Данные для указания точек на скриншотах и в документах
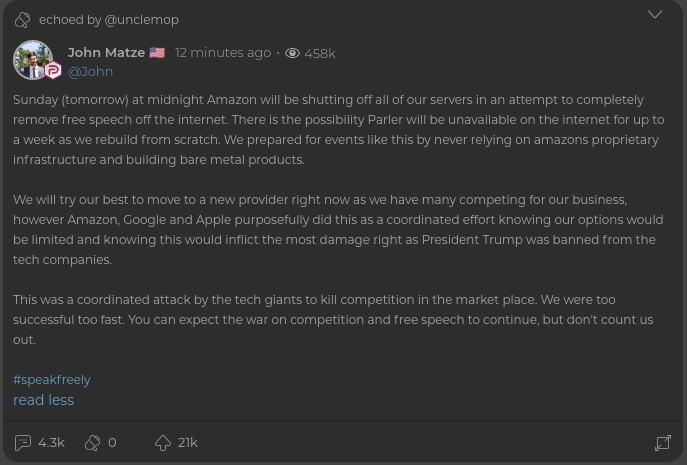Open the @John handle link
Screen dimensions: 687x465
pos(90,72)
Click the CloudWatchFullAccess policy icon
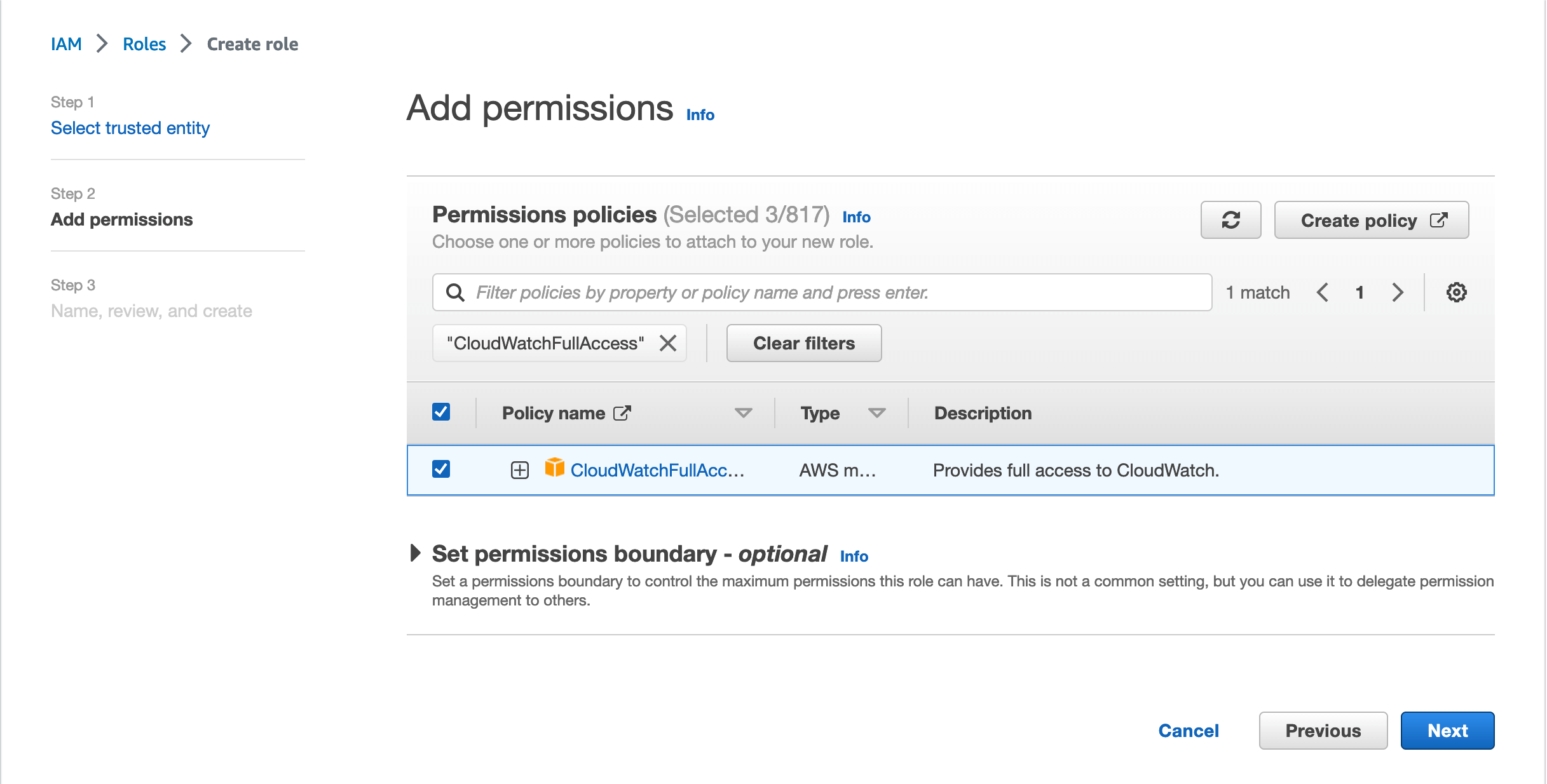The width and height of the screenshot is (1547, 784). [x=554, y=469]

ПИСЬМЕННОЕ ЗАДАНИЕ:
Верните каждую строку материала, где встречается слово «icon». Регистр букв учитывается.

РЕЗУЛЬТАТ НИЖЕ:
Click the CloudWatchFullAccess policy icon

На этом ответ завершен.